## Document extract
Buffalo poets share award-winning work

The Geneseo Poet Society and the Department of English celebrated National Poetry Month with a reading on April 19. The event featured Buffalo area poets Ben Brindise, Justin Karcher, Megan Kemple and Aidan Ryan, who read pieces dealing with diverse topics ranging from grief to social justice. 

Assistant professor of English Lytton Smith opened the reading, praising the performing poets for their excellence with both spoken-word and written poetry. 

“There is a sense of energy, possibility and necessity [in their poetry], and especially now in America there’s a need for that,” Smith said. 

Fiction and poetry writer Brindise was the first performer of the night. A teaching artist at the Buffalo Literacy Center, Brindise was voted Best Poet and Best Local Writer at the Best of Buffalo Artvoice Awards in 2015. He recently published his first spoken word chapbook, Rotten Kid—which is a collection of six poems and two short stories—with Ghost City Press. His writing has been featured in many publications, including Foundlings Poetry Magazine, Ghost City Review and Artvoice.

“Almost everything we write can be brought back to our environments, societies and experiences,” Brindise said. 

His first poem of the night, also featured in Rotten Kid, was a beautiful piece that discussed growing up and making one’s mark on the world. 

“You Became a Flower in the Most Poetic Way” and “To See Them Weightless” are products of new experimentations in Brindise’s writing—but all of his work deal with similar themes, including childhood trauma and imagination. He closed his portion of the reading with his final poem featured in Rotten Kid.

Playwright and poet Karcher followed Brindise’s performance. Karcher is the co-artistic director and playwright in residence at Theater Jugend in Buffalo. His recent works have been published in The Rain Party and Disaster Society and Funk Fiction.

During his performance, Karcher spoke with enthusiastic hand gestures, as he shared five poems with the audience, most of which included hilarious images. Karcher still, however, maintained a visceral and emotive quality throughout the reading.

Next was Kemple, a Just Buffalo Literary Center teaching artist. Her plays have been produced by Buffalo United Artists, American Repertory Theatre of Western New York, Road Less Traveled Productions and Niagara University. Additionally, Kemple’s poetry has appeared in Foundlings Poetry Magazine and Feminspire. She is also the author of two chapbooks, American Blasphemies and Accidental Intimacies

Kemple shared four poems with the audience, including “The Birthday Card” and “America, My What Big Teeth You Have.” Her final poem discussed the Brock Turner sexual assault case. Kemple’s poems kept to a socially conscious motif, which was received with much approval.

## Exercise aim
Answer these questions using the article on the Buffalo poets' reading.
1. On what date was the reading held?
2. Which press published Brindise's chapbook Rotten Kid?
3. How many poems did Karcher share with the audience?

## Information provided
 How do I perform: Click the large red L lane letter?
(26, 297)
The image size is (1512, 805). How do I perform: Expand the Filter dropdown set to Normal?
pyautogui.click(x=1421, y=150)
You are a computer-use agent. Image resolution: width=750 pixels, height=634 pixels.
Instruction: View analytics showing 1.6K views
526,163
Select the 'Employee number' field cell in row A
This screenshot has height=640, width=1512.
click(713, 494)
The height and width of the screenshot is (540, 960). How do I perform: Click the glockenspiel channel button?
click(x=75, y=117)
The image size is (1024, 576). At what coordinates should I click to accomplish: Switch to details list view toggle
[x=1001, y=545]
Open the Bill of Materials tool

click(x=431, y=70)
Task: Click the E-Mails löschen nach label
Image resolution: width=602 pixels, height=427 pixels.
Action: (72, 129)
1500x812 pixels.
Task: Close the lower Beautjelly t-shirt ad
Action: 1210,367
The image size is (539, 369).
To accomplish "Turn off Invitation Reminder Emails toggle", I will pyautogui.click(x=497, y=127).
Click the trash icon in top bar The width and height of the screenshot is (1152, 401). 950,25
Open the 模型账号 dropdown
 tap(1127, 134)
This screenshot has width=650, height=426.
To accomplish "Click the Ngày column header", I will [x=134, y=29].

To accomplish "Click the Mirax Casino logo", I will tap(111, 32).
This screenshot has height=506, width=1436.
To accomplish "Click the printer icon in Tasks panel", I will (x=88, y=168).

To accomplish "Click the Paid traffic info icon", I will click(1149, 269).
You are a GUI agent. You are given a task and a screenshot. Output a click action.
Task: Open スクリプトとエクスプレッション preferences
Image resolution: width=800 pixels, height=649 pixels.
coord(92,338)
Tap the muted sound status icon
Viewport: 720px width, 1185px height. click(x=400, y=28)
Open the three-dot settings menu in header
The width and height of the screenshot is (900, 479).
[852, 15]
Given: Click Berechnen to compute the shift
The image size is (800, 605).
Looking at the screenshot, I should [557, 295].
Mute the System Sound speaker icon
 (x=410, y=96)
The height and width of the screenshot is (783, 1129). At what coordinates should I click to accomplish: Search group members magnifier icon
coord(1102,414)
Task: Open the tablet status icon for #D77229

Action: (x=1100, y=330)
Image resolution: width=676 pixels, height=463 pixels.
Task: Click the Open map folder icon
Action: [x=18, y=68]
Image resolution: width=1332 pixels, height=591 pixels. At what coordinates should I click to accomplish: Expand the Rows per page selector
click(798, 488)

## Written solution
1. April 19
2. Ghost City Press
3. Five